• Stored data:
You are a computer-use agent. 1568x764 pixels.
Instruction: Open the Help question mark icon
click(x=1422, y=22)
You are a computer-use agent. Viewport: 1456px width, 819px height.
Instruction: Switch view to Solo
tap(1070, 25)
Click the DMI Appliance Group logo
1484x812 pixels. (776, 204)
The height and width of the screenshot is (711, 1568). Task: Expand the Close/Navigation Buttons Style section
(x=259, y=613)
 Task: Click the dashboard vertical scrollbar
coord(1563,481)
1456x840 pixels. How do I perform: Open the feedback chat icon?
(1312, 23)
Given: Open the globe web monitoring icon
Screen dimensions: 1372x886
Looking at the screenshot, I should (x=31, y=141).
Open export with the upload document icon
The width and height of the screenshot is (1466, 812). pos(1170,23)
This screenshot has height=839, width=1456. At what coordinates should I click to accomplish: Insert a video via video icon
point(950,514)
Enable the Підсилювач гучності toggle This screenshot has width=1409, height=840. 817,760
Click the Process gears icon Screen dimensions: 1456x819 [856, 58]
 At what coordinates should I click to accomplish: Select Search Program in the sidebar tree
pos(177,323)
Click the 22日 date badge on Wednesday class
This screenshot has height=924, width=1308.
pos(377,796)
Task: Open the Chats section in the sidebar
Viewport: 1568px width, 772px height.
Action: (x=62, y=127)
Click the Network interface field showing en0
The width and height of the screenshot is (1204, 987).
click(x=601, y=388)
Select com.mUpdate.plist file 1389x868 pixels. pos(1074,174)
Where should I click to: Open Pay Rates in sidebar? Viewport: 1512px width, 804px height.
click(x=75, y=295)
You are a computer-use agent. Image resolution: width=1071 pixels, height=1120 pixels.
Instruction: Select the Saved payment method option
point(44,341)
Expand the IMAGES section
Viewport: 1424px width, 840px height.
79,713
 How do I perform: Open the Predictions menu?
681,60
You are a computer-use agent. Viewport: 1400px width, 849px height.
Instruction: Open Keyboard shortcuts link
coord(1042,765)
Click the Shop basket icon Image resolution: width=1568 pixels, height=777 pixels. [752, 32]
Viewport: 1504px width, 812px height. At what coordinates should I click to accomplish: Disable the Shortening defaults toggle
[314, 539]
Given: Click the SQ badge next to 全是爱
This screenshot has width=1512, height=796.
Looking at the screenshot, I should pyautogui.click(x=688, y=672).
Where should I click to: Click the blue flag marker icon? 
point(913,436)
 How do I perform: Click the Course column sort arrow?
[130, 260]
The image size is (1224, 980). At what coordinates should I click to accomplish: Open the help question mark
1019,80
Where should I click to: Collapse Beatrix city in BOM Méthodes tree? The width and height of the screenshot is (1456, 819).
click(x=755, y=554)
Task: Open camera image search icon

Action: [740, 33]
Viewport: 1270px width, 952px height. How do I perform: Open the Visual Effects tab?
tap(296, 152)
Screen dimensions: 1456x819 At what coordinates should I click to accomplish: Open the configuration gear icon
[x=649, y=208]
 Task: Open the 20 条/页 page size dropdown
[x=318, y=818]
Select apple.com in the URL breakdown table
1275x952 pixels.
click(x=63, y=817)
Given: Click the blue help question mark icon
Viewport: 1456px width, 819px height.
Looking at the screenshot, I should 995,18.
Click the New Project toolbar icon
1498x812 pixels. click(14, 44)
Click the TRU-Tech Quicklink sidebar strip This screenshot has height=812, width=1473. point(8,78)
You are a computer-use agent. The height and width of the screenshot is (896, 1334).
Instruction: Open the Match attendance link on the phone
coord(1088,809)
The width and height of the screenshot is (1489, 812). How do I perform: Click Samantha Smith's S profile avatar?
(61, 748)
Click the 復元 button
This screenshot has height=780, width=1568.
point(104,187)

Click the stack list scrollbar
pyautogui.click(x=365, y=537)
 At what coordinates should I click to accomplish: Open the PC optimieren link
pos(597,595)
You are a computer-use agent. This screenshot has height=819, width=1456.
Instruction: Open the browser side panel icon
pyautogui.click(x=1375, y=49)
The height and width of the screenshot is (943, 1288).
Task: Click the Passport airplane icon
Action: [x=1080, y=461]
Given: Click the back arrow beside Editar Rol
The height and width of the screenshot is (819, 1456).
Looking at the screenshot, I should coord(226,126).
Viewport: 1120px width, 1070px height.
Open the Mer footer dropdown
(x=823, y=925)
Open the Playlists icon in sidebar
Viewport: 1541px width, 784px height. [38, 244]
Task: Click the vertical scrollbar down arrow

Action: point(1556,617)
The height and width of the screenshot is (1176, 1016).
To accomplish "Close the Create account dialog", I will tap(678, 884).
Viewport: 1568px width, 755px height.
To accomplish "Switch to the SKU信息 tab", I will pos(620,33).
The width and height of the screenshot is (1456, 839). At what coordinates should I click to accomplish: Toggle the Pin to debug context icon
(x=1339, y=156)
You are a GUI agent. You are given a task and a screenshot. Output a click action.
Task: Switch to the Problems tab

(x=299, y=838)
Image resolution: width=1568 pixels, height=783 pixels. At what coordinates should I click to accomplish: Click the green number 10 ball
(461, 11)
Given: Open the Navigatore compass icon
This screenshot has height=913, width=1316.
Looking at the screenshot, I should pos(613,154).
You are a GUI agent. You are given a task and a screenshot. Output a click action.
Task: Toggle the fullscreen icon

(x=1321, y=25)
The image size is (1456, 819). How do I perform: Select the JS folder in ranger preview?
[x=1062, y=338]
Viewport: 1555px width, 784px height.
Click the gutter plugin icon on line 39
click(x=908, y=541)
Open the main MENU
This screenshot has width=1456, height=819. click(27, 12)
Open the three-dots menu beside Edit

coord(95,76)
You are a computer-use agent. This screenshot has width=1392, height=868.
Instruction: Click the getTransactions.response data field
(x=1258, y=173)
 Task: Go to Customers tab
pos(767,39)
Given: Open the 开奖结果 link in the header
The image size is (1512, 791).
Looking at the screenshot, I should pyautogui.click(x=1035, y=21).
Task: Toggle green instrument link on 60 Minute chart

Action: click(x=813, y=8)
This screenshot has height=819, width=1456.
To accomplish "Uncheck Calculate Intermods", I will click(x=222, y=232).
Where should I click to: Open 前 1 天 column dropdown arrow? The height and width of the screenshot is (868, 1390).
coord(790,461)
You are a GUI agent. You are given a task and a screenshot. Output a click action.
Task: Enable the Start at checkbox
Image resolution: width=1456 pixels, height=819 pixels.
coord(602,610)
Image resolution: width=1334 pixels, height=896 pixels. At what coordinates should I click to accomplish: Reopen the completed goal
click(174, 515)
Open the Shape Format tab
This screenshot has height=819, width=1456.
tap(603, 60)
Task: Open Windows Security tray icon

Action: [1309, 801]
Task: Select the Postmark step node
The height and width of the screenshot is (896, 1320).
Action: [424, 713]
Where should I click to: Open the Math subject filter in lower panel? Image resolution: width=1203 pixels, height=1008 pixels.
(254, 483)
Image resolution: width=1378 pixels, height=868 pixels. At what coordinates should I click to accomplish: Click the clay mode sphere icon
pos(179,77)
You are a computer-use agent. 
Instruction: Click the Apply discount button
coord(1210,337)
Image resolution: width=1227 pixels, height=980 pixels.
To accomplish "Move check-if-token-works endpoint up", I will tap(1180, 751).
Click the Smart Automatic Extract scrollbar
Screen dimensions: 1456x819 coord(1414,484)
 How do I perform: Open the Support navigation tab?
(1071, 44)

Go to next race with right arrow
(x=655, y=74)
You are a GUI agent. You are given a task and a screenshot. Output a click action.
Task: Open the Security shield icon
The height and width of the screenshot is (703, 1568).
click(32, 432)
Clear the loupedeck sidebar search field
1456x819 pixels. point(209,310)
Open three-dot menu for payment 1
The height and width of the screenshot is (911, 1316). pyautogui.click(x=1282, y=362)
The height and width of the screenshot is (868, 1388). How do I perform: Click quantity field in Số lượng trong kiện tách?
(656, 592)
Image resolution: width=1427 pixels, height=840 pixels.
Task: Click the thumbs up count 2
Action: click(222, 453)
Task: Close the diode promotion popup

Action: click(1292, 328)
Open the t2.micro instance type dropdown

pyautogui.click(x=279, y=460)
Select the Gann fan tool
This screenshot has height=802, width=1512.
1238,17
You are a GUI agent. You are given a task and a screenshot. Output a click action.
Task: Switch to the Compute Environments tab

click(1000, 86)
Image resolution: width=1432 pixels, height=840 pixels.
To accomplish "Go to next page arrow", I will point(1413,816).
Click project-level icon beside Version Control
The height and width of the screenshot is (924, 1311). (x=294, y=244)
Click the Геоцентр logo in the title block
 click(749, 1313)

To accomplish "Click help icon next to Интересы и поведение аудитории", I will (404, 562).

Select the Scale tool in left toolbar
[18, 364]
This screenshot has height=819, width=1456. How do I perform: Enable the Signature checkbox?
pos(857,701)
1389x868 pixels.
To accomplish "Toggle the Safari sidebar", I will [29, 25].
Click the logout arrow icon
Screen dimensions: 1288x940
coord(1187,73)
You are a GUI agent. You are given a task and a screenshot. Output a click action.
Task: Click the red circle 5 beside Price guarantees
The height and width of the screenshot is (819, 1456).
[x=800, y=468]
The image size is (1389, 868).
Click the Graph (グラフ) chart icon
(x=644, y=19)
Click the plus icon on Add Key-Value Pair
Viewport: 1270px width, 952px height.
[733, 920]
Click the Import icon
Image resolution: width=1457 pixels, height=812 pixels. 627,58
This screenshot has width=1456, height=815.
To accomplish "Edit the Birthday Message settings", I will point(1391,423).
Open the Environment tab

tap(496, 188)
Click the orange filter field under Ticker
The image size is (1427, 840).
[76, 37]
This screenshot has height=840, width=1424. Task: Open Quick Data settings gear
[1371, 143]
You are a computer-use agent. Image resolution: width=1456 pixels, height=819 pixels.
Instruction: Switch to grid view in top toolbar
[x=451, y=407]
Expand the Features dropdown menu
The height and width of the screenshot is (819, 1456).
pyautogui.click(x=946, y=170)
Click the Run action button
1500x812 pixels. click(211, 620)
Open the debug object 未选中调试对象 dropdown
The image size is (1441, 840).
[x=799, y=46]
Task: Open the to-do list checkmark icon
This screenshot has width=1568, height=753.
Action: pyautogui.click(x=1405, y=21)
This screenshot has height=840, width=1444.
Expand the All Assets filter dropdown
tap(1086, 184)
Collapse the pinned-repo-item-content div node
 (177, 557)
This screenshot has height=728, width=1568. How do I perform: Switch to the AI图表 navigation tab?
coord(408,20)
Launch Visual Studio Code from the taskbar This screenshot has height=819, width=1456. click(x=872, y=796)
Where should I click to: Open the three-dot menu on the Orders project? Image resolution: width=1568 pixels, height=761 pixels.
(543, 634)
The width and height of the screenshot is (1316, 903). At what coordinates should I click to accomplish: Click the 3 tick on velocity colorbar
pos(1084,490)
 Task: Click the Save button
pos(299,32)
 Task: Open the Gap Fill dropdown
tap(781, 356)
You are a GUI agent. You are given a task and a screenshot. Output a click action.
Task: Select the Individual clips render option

• WHAT IS REQUIRED: Could you repeat exactly the lines above from the line with "Task: Open camera image search icon" up to and including the line with "Given: Click the blue help question mark icon", and only those?

• WRITTEN RESPONSE:
Task: Open camera image search icon

Action: [740, 33]
Viewport: 1270px width, 952px height. How do I perform: Open the Visual Effects tab?
tap(296, 152)
Screen dimensions: 1456x819 At what coordinates should I click to accomplish: Open the configuration gear icon
[x=649, y=208]
 Task: Open the 20 条/页 page size dropdown
[x=318, y=818]
Select apple.com in the URL breakdown table
1275x952 pixels.
click(x=63, y=817)
Given: Click the blue help question mark icon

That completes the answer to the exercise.